### [Work required]
Repeat the data exactly, so that every line matches the original.

### [Available data]
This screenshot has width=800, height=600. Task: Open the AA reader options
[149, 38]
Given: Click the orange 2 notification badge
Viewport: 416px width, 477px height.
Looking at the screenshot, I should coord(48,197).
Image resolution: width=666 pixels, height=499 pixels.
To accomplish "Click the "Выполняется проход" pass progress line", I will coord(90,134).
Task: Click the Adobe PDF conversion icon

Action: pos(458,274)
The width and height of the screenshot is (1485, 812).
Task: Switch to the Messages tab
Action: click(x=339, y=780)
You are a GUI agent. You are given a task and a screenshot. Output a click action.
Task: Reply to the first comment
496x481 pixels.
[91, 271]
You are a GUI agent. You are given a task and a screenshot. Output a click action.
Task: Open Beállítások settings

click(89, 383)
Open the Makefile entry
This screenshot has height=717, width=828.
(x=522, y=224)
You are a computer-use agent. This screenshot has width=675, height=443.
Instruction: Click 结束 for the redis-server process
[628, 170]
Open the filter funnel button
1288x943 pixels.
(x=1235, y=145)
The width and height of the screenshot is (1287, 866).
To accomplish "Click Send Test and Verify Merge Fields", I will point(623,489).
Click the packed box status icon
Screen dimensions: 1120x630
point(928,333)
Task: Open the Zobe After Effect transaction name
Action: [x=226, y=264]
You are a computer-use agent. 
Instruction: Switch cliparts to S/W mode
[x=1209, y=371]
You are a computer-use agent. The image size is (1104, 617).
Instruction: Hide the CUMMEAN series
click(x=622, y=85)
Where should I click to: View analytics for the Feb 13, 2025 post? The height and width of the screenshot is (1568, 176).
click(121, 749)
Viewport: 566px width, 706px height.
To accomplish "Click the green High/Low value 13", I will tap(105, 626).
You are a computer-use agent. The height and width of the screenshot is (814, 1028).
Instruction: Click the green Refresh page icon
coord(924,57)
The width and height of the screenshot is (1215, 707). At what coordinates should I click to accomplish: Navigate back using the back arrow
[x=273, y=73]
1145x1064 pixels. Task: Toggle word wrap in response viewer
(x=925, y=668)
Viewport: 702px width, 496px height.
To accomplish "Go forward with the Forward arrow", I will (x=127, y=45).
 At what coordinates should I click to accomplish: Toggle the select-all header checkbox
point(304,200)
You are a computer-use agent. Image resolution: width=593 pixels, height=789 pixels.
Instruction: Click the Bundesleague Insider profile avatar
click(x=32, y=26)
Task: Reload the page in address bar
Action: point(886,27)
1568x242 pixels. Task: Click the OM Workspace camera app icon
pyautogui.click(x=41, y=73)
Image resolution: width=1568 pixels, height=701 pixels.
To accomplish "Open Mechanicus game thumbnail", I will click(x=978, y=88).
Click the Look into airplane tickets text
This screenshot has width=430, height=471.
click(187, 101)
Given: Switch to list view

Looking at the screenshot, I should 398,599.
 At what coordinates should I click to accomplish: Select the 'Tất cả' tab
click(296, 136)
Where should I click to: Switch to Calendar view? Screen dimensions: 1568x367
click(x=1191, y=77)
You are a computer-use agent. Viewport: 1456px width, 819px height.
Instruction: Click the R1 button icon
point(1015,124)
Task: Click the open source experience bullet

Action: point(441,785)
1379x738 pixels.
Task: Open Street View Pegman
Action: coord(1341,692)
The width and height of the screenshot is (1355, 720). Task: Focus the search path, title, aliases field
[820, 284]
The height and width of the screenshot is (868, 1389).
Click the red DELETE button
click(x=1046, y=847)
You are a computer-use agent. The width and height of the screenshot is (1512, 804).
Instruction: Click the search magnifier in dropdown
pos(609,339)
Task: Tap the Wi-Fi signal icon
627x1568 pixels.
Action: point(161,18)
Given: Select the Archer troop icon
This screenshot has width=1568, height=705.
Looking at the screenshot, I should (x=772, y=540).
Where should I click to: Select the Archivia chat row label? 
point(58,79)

### [Worked solution]
This screenshot has width=800, height=600. Task: Open the AA reader options
[149, 38]
Given: Click the orange 2 notification badge
Viewport: 416px width, 477px height.
Looking at the screenshot, I should coord(48,197).
Image resolution: width=666 pixels, height=499 pixels.
To accomplish "Click the "Выполняется проход" pass progress line", I will coord(90,134).
Task: Click the Adobe PDF conversion icon

Action: pos(458,274)
The width and height of the screenshot is (1485, 812).
Task: Switch to the Messages tab
Action: click(x=339, y=780)
You are a GUI agent. You are given a task and a screenshot. Output a click action.
Task: Reply to the first comment
496x481 pixels.
[91, 271]
You are a GUI agent. You are given a task and a screenshot. Output a click action.
Task: Open Beállítások settings

click(89, 383)
Open the Makefile entry
This screenshot has height=717, width=828.
(x=522, y=224)
You are a computer-use agent. This screenshot has width=675, height=443.
Instruction: Click 结束 for the redis-server process
[628, 170]
Open the filter funnel button
1288x943 pixels.
(x=1235, y=145)
The width and height of the screenshot is (1287, 866).
To accomplish "Click Send Test and Verify Merge Fields", I will point(623,489).
Click the packed box status icon
Screen dimensions: 1120x630
point(928,333)
Task: Open the Zobe After Effect transaction name
Action: [x=226, y=264]
You are a computer-use agent. 
Instruction: Switch cliparts to S/W mode
[x=1209, y=371]
You are a computer-use agent. The image size is (1104, 617).
Instruction: Hide the CUMMEAN series
click(x=622, y=85)
Where should I click to: View analytics for the Feb 13, 2025 post? The height and width of the screenshot is (1568, 176).
click(121, 749)
Viewport: 566px width, 706px height.
To accomplish "Click the green High/Low value 13", I will tap(105, 626).
You are a computer-use agent. The height and width of the screenshot is (814, 1028).
Instruction: Click the green Refresh page icon
coord(924,57)
The width and height of the screenshot is (1215, 707). At what coordinates should I click to accomplish: Navigate back using the back arrow
[x=273, y=73]
1145x1064 pixels. Task: Toggle word wrap in response viewer
(x=925, y=668)
Viewport: 702px width, 496px height.
To accomplish "Go forward with the Forward arrow", I will (x=127, y=45).
 At what coordinates should I click to accomplish: Toggle the select-all header checkbox
point(304,200)
You are a computer-use agent. Image resolution: width=593 pixels, height=789 pixels.
Instruction: Click the Bundesleague Insider profile avatar
click(x=32, y=26)
Task: Reload the page in address bar
Action: point(886,27)
1568x242 pixels. Task: Click the OM Workspace camera app icon
pyautogui.click(x=41, y=73)
Image resolution: width=1568 pixels, height=701 pixels.
To accomplish "Open Mechanicus game thumbnail", I will click(x=978, y=88).
Click the Look into airplane tickets text
This screenshot has width=430, height=471.
click(187, 101)
Given: Switch to list view

Looking at the screenshot, I should 398,599.
 At what coordinates should I click to accomplish: Select the 'Tất cả' tab
click(296, 136)
Where should I click to: Switch to Calendar view? Screen dimensions: 1568x367
click(x=1191, y=77)
You are a computer-use agent. Viewport: 1456px width, 819px height.
Instruction: Click the R1 button icon
point(1015,124)
Task: Click the open source experience bullet

Action: point(441,785)
1379x738 pixels.
Task: Open Street View Pegman
Action: coord(1341,692)
The width and height of the screenshot is (1355, 720). Task: Focus the search path, title, aliases field
[820, 284]
The height and width of the screenshot is (868, 1389).
Click the red DELETE button
click(x=1046, y=847)
You are a computer-use agent. The width and height of the screenshot is (1512, 804).
Instruction: Click the search magnifier in dropdown
pos(609,339)
Task: Tap the Wi-Fi signal icon
627x1568 pixels.
Action: point(161,18)
Given: Select the Archer troop icon
This screenshot has width=1568, height=705.
Looking at the screenshot, I should (x=772, y=540).
Where should I click to: Select the Archivia chat row label? 
point(58,79)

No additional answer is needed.